The Commercial Vehicle Safety Alliance held its annual International Roadcheck in June. The three-day event ended with 67,502 roadside inspections being conducted across North America, the results of which have just been released. Truck fleet owners in Pennsylvania may be interested in learning about the more unsafe trends.
During the inspection spree, 11,897 vehicles and 2,664 drivers were issued out-of-service orders. The inspections differed in terms of what they covered, but 45,400 were Level I inspections, which are the most comprehensive. Of all trucks that underwent the Level I inspection, 21.6 percent wound up with an out-of-service order.
The top three vehicle-related out-of-service violations were linked to the brake system, brake adjustment and the tires and wheels. These made up close to 64 percent of all vehicle-related out-of-service violations. The frequency of brake violations is noteworthy as it explains why the CVSA also holds an inspection spree specifically for such violations. Brake Safety Week, as it's called, takes place this year from September 16 to 22.
Among driver-related out-of-service violations, the most frequently cited were hours-of-service violations (43.7 percent). HOS regulations were put in the spotlight after the ELD order went into effect in late 2017 and became the CVSA's major focus for this year's Roadcheck. Other recurring violations included the possession of the wrong class license and false records of duty status.

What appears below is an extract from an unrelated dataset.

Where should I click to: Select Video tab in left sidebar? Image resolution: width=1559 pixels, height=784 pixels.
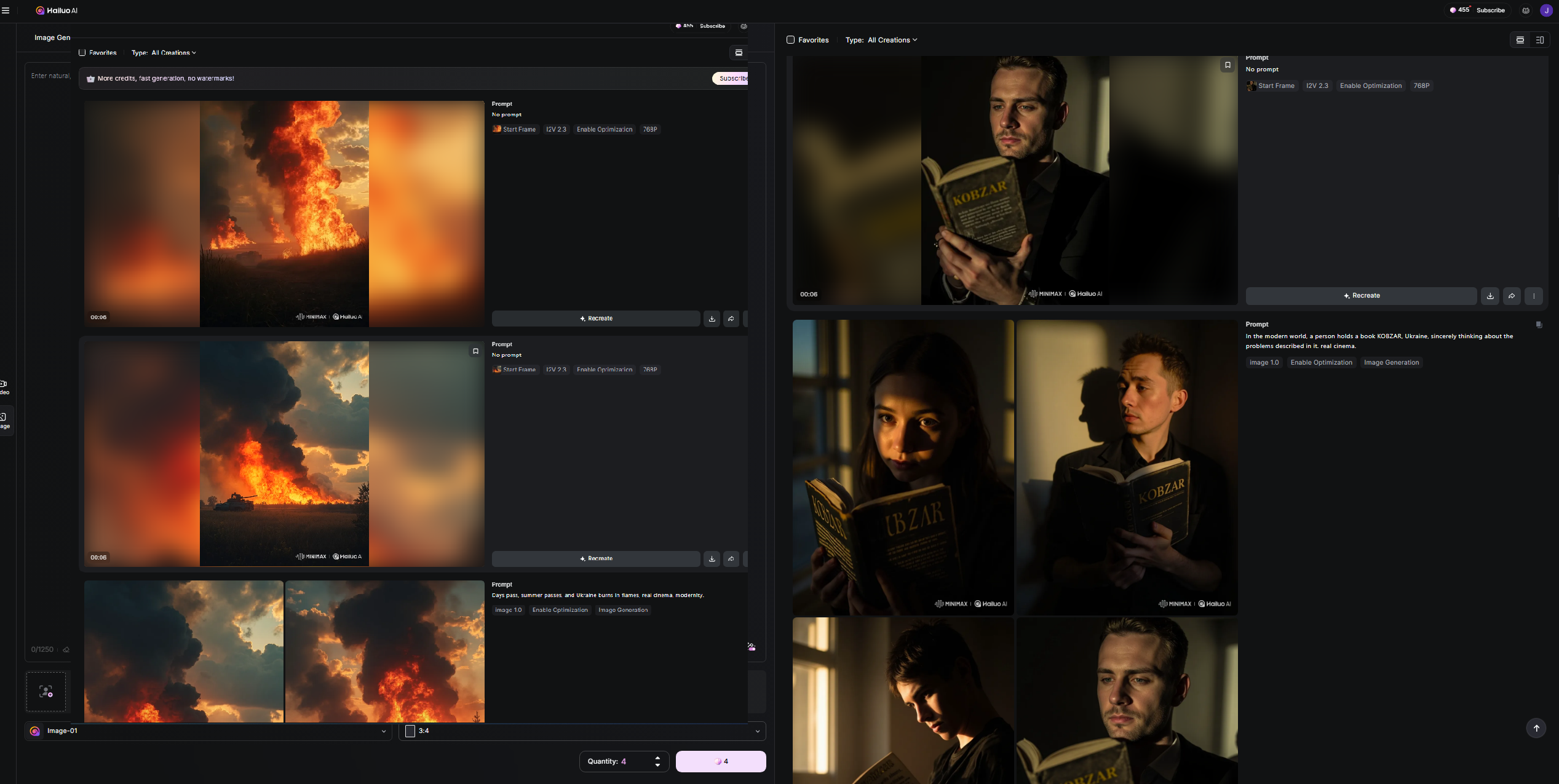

When there's an 18-wheeler accident, the victims will want to find out whether it was caused by negligence on the trucker's part. Perhaps the truck had faulty brakes or the trucker went against HOS rules and was driving while drowsy. Whatever the case may be, negligence will give victims the grounds for a claim against the trucking company. An attorney could preside at negotiations and prepare the case for court if the company refuses to pay out or offers a low settlement.